Insider Brief
- Bedrock Robotics raised $270 million in a Series B round to scale autonomous construction systems, bringing total funding to more than $350 million as it moves from single-machine deployments to coordinated fleets.
- The round was co-led by CapitalG and the Valor Atreides AI Fund, with participation from NVentures, Eclipse, 8VC, Emergence Capital, and others, reflecting investor interest in automation as labor shortages and project backlogs strain construction timelines.
- Bedrock is expanding field deployments of its retrofit autonomy platform across large-scale excavation and infrastructure projects, with plans to target fully operator-less excavator operations in 2026.
Bedrock Robotics announced it has raised $270 million in a Series B funding round to scale autonomous construction systems and expand from single-machine deployments to coordinated, multi-equipment fleets on large job sites.
According to the company, the round was co-led by CapitalG and the Valor Atreides AI Fund, with participation from investors including NVentures, Eclipse, 8VC, Emergence Capital, Xora, Tishman Speyer, and others. The financing brings Bedrock’s total funding to more than $350 million, following its emergence from stealth in mid-2025 with $80 million Seed and Series A funding along with early deployments focused on supervised autonomy in mass excavation.

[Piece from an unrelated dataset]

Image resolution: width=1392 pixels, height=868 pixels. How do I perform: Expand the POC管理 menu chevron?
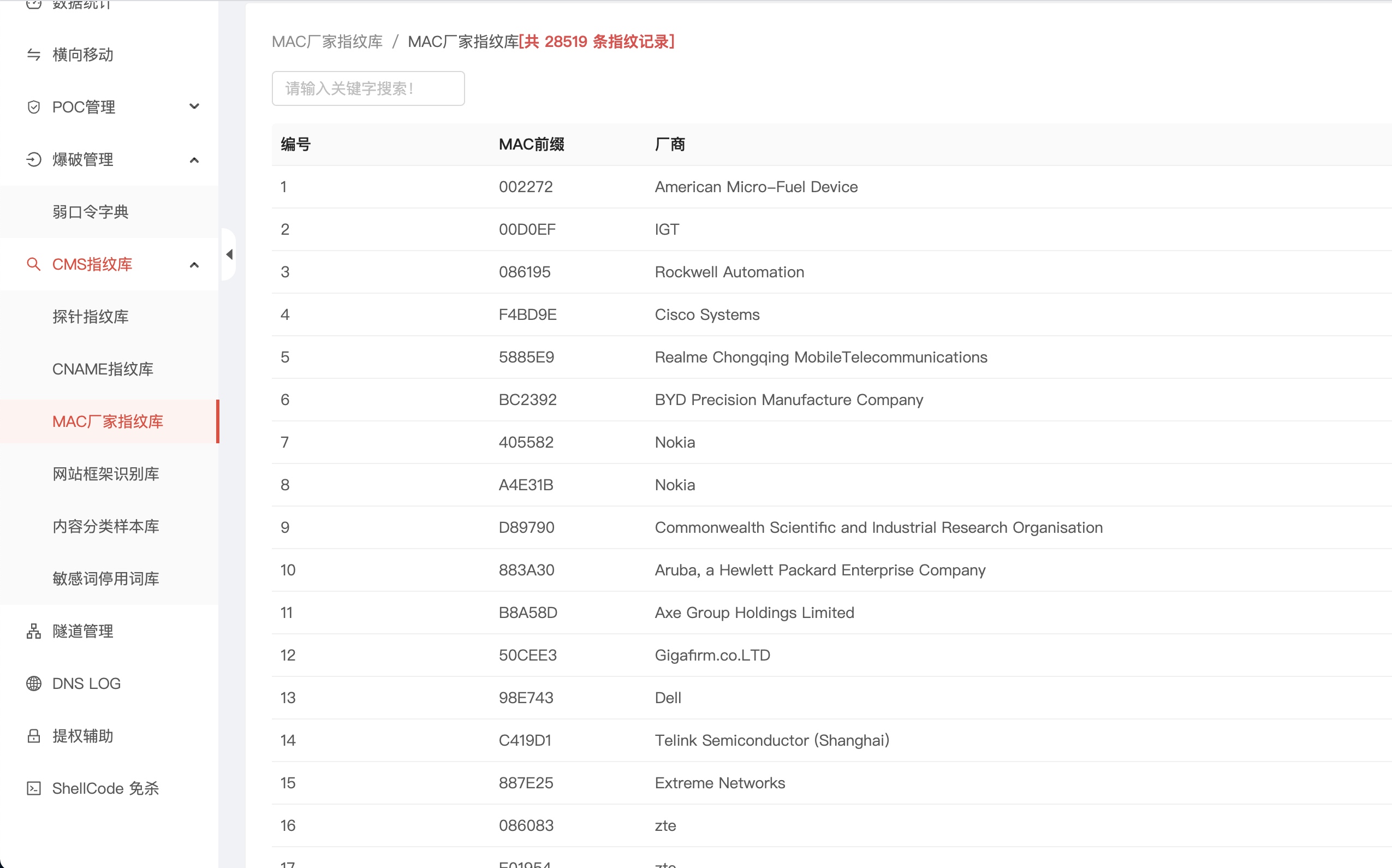pos(194,107)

“The construction industry is being asked to build more than it can deliver,” Bedrock Robotics co-founder and CEO Boris Sofman said in the announcements. “Contractors are pulled across competing priorities with the same limited workforce and equipment. This funding helps us scale our development and deployments as we mature autonomy capabilities and the tools for contractors to leverage them. It’s a first step toward a future where entire fleets operate as coordinated systems, fundamentally changing how modern contractors plan, staff, and execute work.”
According to the company, the new capital will support product development and field deployments as contractors face mounting labor shortages and growing project backlogs. Construction firms across infrastructure, industrial facilities, data centers and large-scale earthmoving are evaluating Bedrock’s systems as demand for faster project delivery collides with a shrinking workforce. Bedrock said its technology is designed to retrofit existing heavy equipment, allowing contractors to increase utilization, reduce idle time and improve worksite safety without replacing current fleets.
“What Bedrock is building will multiply what our crews are capable of,” noted Trey Taparauskas, President and CEO at Champion Site Prep. “It’s not just about one autonomous machine; it’s the potential to rethink how we coordinate our entire fleet, keep machines running longer, reduce idle time and improve safety and work zone awareness. That frees up our best people to supervise and strategize so we can take on even more.”
Bedrock is positioning its autonomy stack as a planning and coordination layer for construction equipment, enabling multiple machines to operate as connected systems rather than independent assets. The company reported a recent large-scale deployment on a 130-acre manufacturing site and said it is working with contractors in several states to expand use cases.
In parallel with the funding, Bedrock has added senior leadership in AI evaluation and workforce development, as it prepares for more advanced autonomy advances. The company said it is targeting its first fully operator-less excavator deployments in 2026.